VPP-1523: harden reassembly

[vpp.git] / src / vnet / ip / ip4_reassembly.c

diff --git a/src/vnet/ip/ip4_reassembly.c b/src/vnet/ip/ip4_reassembly.c
index 346b223..3e9d22f 100644 (file)
--- a/src/vnet/ip/ip4_reassembly.c
+++ b/src/vnet/ip/ip4_reassembly.c
@@ -930,13 +930,11 @@ ip4_reassembly_inline (vlib_main_t * vm,
            }
          else
            {
-             ip4_header_t *fip = vlib_buffer_get_current (b0);
-             const u32 fragment_first = ip4_get_fragment_offset_bytes (fip);
+             const u32 fragment_first = ip4_get_fragment_offset_bytes (ip0);
              const u32 fragment_length =
-               clib_net_to_host_u16 (fip->length) - ip4_header_bytes (fip);
+               clib_net_to_host_u16 (ip0->length) - ip4_header_bytes (ip0);
              const u32 fragment_last = fragment_first + fragment_length - 1;
-             if (fragment_first > fragment_last
-                 || fragment_first + fragment_length > UINT16_MAX - 20)

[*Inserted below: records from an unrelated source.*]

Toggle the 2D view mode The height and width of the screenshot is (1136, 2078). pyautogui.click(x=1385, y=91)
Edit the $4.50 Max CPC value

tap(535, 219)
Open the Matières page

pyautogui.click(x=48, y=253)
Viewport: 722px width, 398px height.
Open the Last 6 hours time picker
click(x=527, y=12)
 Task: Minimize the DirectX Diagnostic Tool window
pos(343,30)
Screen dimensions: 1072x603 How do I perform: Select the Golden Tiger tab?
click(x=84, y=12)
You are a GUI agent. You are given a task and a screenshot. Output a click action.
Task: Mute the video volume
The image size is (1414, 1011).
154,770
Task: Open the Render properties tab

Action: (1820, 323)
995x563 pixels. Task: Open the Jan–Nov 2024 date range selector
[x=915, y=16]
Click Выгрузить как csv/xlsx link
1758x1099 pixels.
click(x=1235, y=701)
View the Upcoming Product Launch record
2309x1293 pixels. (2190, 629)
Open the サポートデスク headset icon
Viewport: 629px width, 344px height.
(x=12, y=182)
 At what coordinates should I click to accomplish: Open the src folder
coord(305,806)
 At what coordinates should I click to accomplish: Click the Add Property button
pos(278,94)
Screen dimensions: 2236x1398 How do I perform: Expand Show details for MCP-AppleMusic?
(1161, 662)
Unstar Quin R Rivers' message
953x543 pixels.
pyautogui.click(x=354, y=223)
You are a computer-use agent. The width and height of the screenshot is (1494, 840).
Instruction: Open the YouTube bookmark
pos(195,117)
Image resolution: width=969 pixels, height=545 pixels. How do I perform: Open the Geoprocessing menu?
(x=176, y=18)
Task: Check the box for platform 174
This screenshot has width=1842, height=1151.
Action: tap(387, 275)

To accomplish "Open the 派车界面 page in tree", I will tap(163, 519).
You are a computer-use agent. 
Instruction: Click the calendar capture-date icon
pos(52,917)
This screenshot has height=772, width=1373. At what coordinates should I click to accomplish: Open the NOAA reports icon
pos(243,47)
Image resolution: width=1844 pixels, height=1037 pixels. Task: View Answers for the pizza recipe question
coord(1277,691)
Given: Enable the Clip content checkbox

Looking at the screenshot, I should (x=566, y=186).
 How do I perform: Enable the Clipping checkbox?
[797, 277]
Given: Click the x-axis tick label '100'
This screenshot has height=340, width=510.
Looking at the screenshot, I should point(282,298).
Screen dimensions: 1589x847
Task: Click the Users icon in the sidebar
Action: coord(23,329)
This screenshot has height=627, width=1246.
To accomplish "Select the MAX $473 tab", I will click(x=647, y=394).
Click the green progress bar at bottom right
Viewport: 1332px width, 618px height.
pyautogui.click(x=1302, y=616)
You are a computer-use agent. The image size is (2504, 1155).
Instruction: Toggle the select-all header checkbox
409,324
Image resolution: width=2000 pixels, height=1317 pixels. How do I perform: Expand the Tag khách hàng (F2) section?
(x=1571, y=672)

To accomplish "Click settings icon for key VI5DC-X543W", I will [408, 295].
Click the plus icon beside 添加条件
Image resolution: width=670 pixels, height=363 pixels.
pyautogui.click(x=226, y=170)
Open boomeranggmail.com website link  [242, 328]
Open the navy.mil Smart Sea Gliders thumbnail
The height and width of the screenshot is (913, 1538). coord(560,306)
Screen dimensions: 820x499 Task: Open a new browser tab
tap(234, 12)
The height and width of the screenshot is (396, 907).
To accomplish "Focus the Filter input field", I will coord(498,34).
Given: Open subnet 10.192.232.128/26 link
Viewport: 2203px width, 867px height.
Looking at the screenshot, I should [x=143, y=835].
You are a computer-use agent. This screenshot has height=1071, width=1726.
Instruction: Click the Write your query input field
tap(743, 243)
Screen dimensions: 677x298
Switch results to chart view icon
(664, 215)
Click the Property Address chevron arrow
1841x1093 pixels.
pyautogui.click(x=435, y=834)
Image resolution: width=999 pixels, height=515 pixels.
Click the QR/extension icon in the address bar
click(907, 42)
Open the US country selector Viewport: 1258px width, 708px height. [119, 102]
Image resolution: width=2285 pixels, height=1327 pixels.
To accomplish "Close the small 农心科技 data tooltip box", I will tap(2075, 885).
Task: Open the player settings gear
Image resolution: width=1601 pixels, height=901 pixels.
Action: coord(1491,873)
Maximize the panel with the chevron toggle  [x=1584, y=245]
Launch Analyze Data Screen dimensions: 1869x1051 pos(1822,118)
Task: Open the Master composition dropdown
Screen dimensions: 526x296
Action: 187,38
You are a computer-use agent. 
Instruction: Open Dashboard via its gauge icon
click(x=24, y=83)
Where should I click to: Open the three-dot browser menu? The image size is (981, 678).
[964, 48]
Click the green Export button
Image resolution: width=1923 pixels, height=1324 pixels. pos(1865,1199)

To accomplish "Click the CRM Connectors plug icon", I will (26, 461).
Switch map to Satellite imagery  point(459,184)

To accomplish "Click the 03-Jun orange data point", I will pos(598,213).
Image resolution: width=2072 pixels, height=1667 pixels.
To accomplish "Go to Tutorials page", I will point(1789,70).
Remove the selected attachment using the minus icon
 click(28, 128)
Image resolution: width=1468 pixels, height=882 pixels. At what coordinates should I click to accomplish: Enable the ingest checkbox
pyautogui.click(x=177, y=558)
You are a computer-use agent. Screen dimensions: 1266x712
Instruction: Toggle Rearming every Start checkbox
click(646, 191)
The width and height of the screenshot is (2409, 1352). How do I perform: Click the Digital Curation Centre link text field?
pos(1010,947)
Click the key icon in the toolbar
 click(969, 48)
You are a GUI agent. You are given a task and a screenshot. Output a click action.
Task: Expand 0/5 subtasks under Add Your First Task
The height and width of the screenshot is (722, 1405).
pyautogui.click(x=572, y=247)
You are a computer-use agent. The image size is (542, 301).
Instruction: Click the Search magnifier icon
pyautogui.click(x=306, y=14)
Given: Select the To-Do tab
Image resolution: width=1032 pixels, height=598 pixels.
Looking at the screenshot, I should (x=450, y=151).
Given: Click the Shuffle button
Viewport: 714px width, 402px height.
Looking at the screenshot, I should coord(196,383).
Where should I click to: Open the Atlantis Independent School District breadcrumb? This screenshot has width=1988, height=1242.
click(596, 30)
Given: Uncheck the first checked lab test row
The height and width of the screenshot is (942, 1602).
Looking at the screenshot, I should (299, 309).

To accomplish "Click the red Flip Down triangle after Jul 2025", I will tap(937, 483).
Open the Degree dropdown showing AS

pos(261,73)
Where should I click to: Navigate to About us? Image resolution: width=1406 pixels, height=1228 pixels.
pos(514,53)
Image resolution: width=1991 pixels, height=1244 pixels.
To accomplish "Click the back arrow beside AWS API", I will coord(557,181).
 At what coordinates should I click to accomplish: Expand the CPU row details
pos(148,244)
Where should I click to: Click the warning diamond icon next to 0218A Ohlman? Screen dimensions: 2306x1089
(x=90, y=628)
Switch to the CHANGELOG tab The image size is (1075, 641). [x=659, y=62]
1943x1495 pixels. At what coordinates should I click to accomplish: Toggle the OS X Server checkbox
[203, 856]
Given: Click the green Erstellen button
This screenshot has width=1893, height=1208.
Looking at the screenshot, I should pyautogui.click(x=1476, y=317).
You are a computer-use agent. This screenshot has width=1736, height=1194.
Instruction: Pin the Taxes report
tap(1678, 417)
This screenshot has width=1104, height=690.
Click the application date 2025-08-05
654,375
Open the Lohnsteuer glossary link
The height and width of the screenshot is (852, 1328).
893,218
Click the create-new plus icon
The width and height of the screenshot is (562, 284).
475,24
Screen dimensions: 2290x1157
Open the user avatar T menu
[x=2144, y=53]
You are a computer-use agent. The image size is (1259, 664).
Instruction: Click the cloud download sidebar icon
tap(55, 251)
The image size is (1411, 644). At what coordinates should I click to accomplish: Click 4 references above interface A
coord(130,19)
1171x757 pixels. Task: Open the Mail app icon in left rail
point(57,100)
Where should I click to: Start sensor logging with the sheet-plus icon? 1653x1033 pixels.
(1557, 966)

+             if (fragment_first > fragment_last || fragment_first + fragment_length > UINT16_MAX - 20 || (fragment_length < 8 && ip4_get_fragment_more (ip0))) // 8 is minimum frag length per RFC 791
                {
                  next0 = IP4_REASSEMBLY_NEXT_DROP;
                  error0 = IP4_ERROR_REASS_MALFORMED_PACKET;